%%

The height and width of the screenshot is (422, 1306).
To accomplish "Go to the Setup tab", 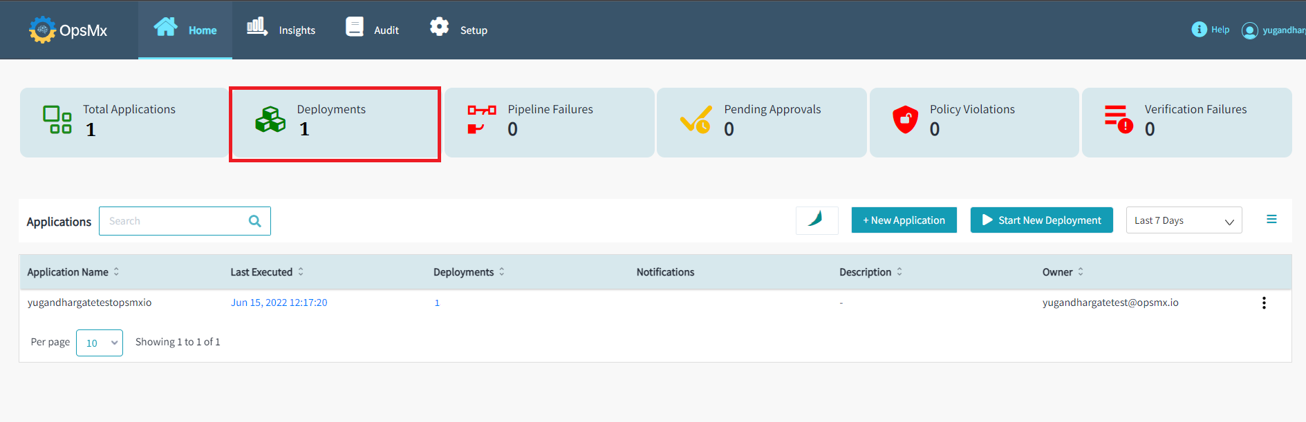I will pos(458,30).
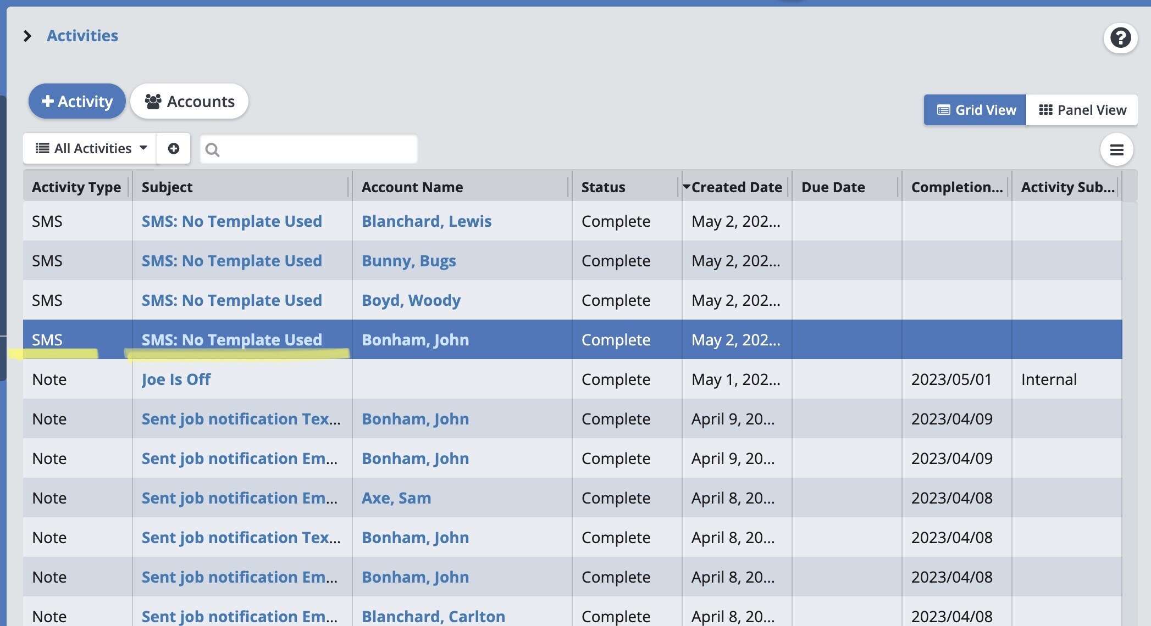The height and width of the screenshot is (626, 1151).
Task: Click the +Activity button
Action: 77,101
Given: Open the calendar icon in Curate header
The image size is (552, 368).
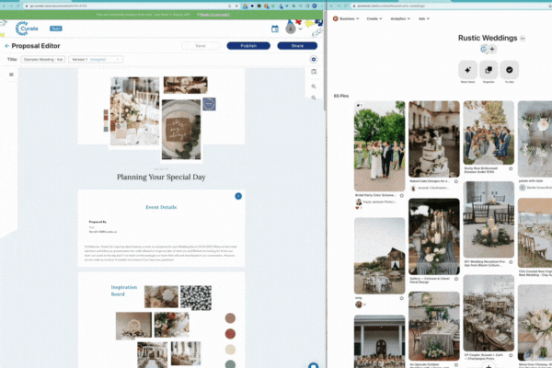Looking at the screenshot, I should pos(275,29).
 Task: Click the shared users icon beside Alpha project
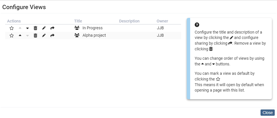[77, 35]
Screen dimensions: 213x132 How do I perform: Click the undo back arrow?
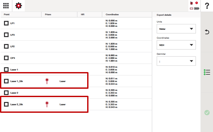[207, 32]
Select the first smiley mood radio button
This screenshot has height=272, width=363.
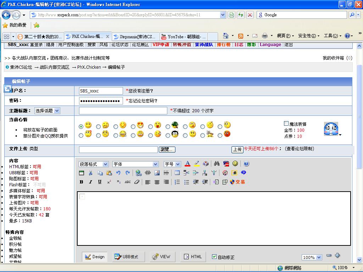click(81, 126)
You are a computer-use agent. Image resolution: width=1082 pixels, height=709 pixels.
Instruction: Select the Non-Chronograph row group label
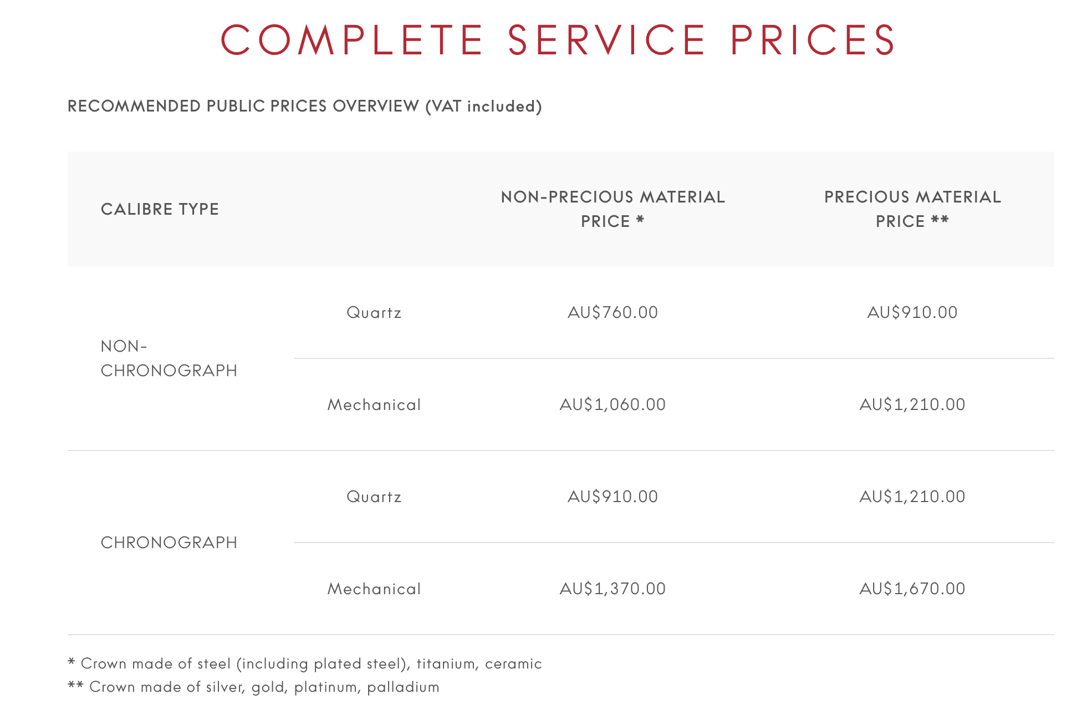pyautogui.click(x=169, y=358)
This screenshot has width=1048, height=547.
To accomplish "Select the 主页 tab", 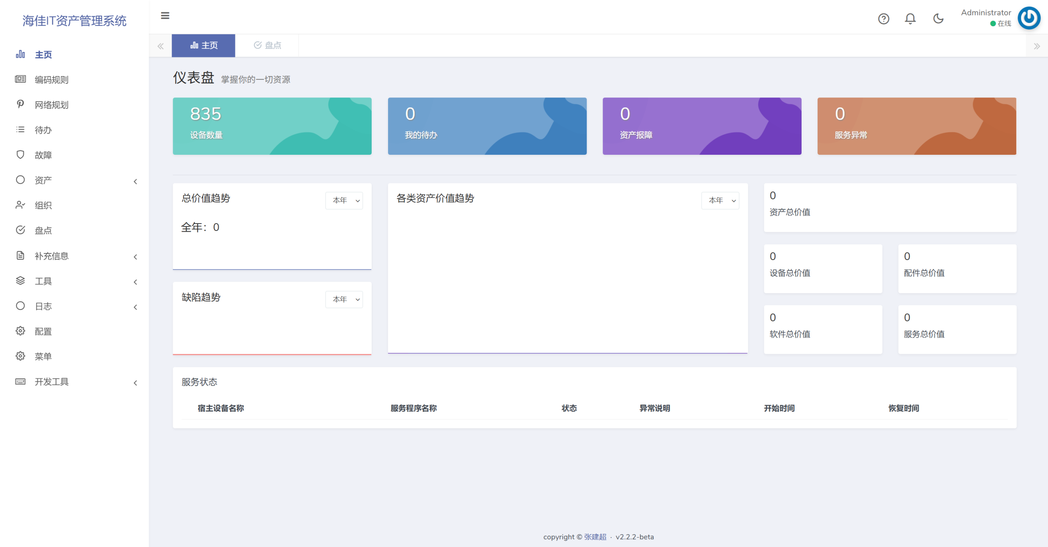I will click(203, 45).
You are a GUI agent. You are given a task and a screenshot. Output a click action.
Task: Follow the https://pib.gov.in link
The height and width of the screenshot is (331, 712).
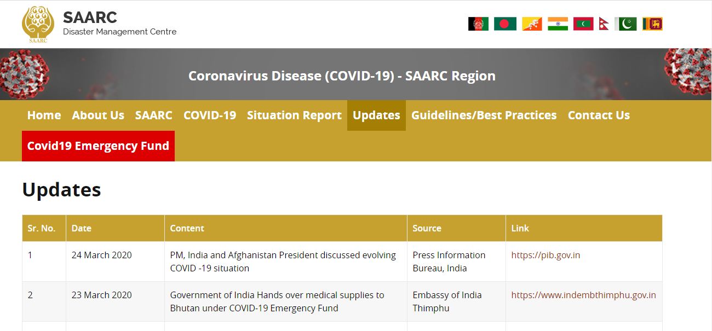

%%

### Task instructions
Give the stretch of the listing above from the line that contains "Screen dimensions: 213x132" through the line that contains "click(81, 126)" as a Markdown table with the columns Row and Line, one row per line, leaving out blank lines and the pictures.

### Exercise answer
| Row | Line |
|---|---|
| 1 | Screen dimensions: 213x132 How do I perform: Click the undo back arrow? |
| 2 | [207, 32] |
| 3 | Select the first smiley mood radio button |
| 4 | This screenshot has height=272, width=363. |
| 5 | click(81, 126) |